Tom Sweet, from Lampeter, Ceredigion, set up a market stall importing foreign herbs and spices earlier this month.

He has also received messages of encouragement from celebrity chefs Rick Stein and Phil Vickery after writing to them for inspiration.

Tom said his business had been a hit with customers so far.

Dyslexia is a condition that can cause difficulty with reading, writing, spelling and arithmetic.

Despite reassurance from Tom's parents that his condition would not hold him back in the future, he decided to start up his own company, Spice Thyme.

He borrowed 200 from his parents to buy some stock, and has visited two weekend markets in Swansea and Aberystwyth so far.

"I wanted to do something that could help me and generate some money so I set up a business," said Tom.

"I'd been told that my dyslexia could affect my chances of getting a good job in the future."

His parents are also stallholders and sell cider. They set up next to Tom and give him support when he needs it.

Rick Stein
I think it's an excellent idea and will stand you in good stead for the future
Chef Rick Stein

"There seemed a gap in the market for herbs and spices," added Tom, who imports products from China, India, France and Italy.

"The stall is helping me a lot, especially with my maths."

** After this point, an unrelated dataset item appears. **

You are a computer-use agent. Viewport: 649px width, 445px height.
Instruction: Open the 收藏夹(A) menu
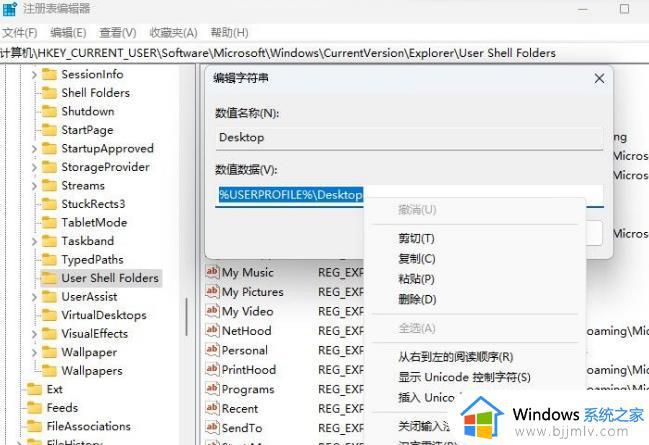(x=175, y=32)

Tom, also a keen cook, has been inspired by food heroes Rick Stein, Raymond Blanc, Phil Vickery and Jean-Christophe Novelli.

His parents said the chefs sent messages of support after they wrote to them about their son.

'Good on him'

Mr Stein said: "I think it's an excellent idea and will stand you in good stead for the future.

"My oldest son, Edward, who is now 28 is dyslexic and he went to university and very much enjoyed it.

"Best wishes and good luck with the herbs and spices company."

Mr Vickery said Tom was "forward thinking and plugging a nice loophole in the market".

"The catering world could do well to look at this young man, and see his determination to succeed.

"It's great to see the future of this young man is looking rosy. Good on him," he added.

Tom's father Kevin said his son had worked hard to develop his business and added that his experience had given him confidence.